Llevamos menos de 2 semanas de la posesión de nuevo gobierno. Evaluadas las acciones que se han tomado hasta ahora, han sido más importantes, definitivamente más audaces, claras y concertadas; eso sin contar con el hecho evidente de que políticamente han sido mucho más determinantes que los 4 años que lo antecedieron, llenos de corrupción, entronización del “todo vale”, festín con los recursos del Estado, incapacidad personal para dirigir una nación por de parte de un presidente improvisado, sacado de la manga de su jefe inmediato, en un acto inaceptable cuando se trata de manejar los destinos de un país.
Con algunas excepciones de corruptos, los nombramientos en los ministerios han sido un factor determinante para hacernos pensar que el país entra en una nueva etapa, con más confianza, más equilibrio de poderes, mejor concepción del Estado de Derecho, una más racional y justa determinación de acopio y distribución de los recursos públicos, una mejor relación de la policlase con el electorado y con los contradictores, lo que sin duda será definitivo para cambiar el rumbo de un país que se dirigía irremediablemente y sin que les importará al precipicio institucional.

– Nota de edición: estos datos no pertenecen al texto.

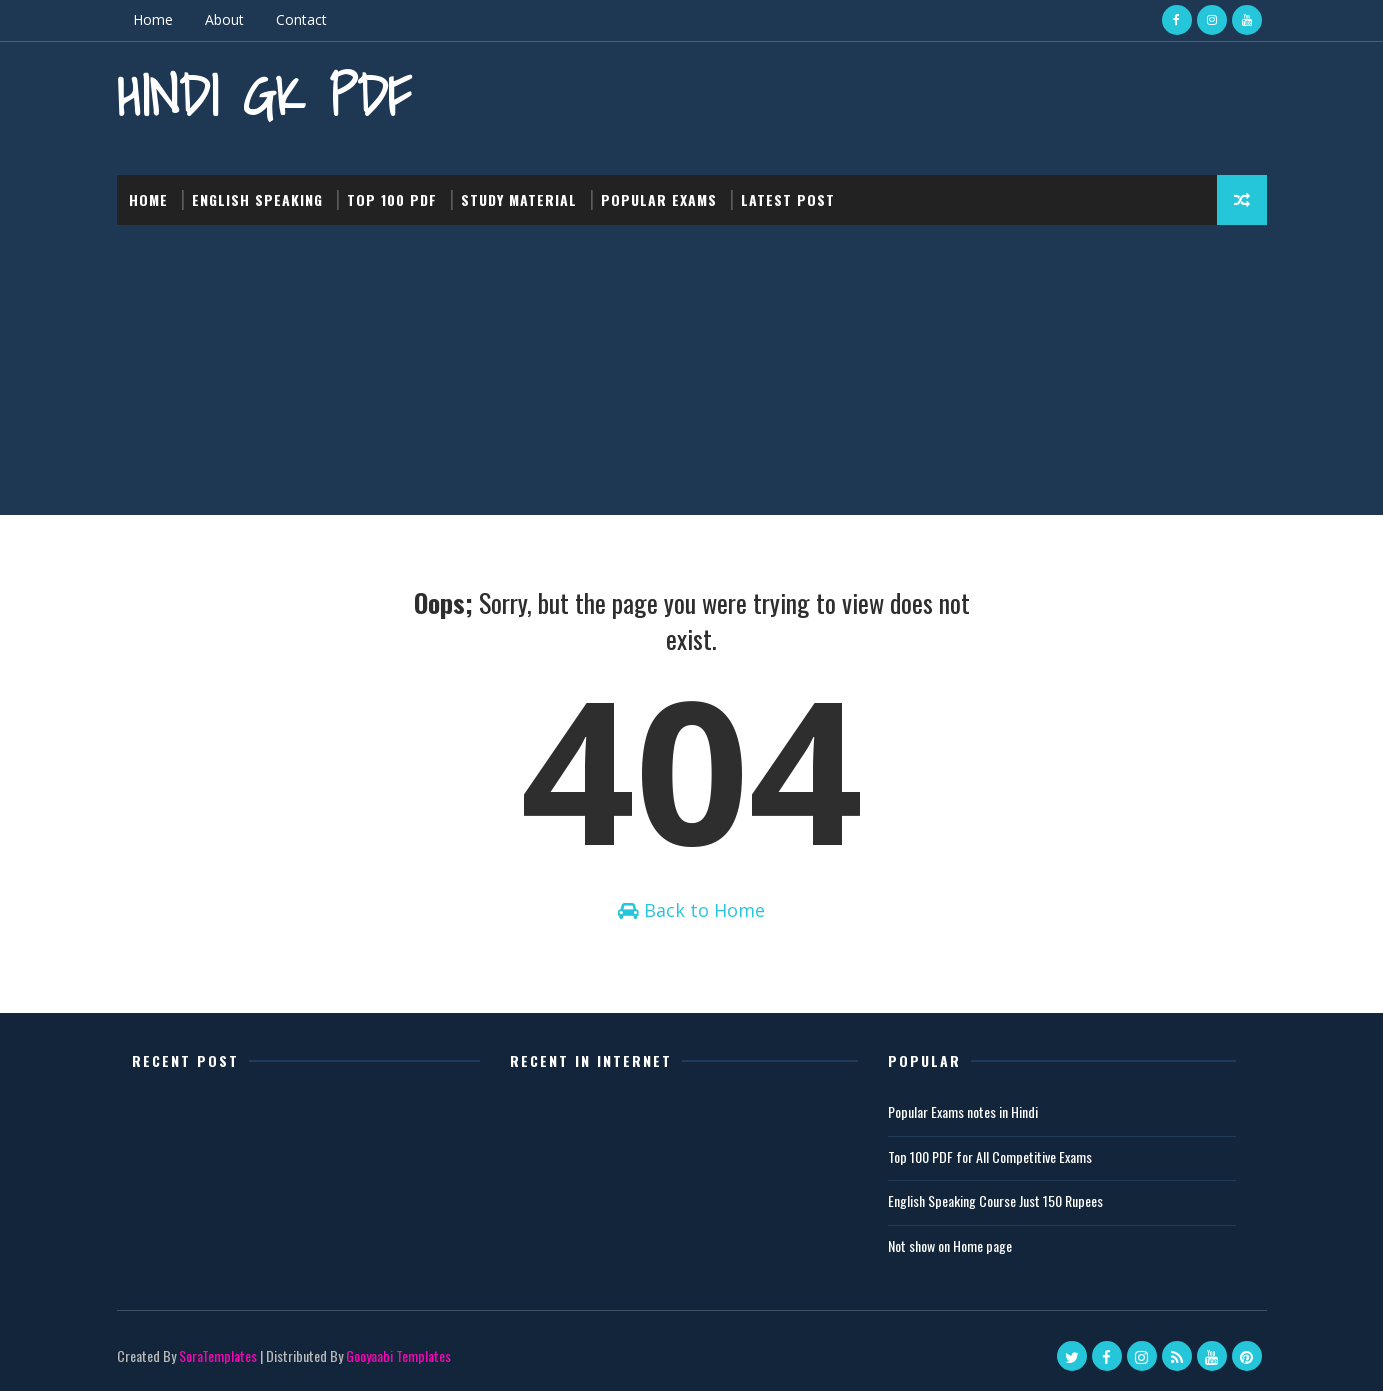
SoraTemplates (218, 1355)
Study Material (519, 199)
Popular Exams (659, 199)
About (224, 19)
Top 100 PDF (392, 199)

Se respira un ambiente de optimismo generalizado, con las excepciones que siempre hacen parte de las reglas, en el manejo de los recursos públicos y en el prometido cambio que hará la transformación de Colombia cuando se acabe las exclusión de vastas camadas de la población, se traigan del olvido poblaciones enteras que sufrieron los rigores del abandono, la falta de garantías institucionales para tener los elementos básicos que cualquier comunidad medianamente organizada desea, necesita, merece y quiere. Todo eso pasaba porque en la mente de los que nos gobernaban esas comunidades no existían, y solo les servían para justificar presupuestos de obras que nunca fueron realizadas, con gastos que se perdieron como por arte de magia en los bolsillos de los vividores del poder, acolitados por una dirigencia, presidencia y entidades de control, permisivas y complacientes, que dejaron pasar esos desfalcos sin que se tomaran medidas de judicialización y castigo para los delincuentes de cuello blanco y los clanes que representan.
Tenemos ahora un país con un poder, el ejecutivo, bien estructurado, en espera de que los otros poderes, el legislativo y el judicial sean totalmente independientes de él, como una garantía mínima exigible en una democracia de verdad; algo que era impensable en una de mentiras como la que teníamos con un pusilánime, avivato y bien domesticado cumplidor de órdenes de su mayordomo, ese que le ha hecho tanto mal a Colombia.
Mientras el que nos gobernó hizo la pantomima de gobernante con discursos que recitaba de memoria, sin que importara mucho si lo que decía era verdad o mentira, el país se nos deshacía entre las manos, convertido en un lodazal de criminalidad, muertes al por mayor y al detal, trampas por montones, robos de recursos públicos, estrafalarios viajes con comitivas inmensas diciendo que estaban haciendo presencia en el mundo, para demostrar que la Colombia desacreditada que existía era real y la vida política se nos despedazaba a diario.
El país que nos pertenece a todos vuelve a pasar por el camino de la inclusión, el de la redistribución de la riqueza, no acabando con los ricos, que ojalá todos los días sean más, sino haciendo efectiva una política incluyente que comience a acabar con la pobreza extrema, en la que sobreviven en medio de la penuria millones de nuestros compatriotas, sometidos al olvido y al abandono.
Ya en el camino arreglaremos las cargas, corregiremos los desvaríos que se presenten, para hacer realidad las promesas con las que sedujo al pueblo el actual mandatario, sometiéndolo al control político-social y vigilando la acción de los funcionarios públicos, que deben cumplir con honestidad los encargos para los que han sido nombrados. El tiempo, que es testamentario implacable, augura un futuro mejor para esta Colombia que queremos y nos duele, en la que vivimos y trabajamos. Ya era hora.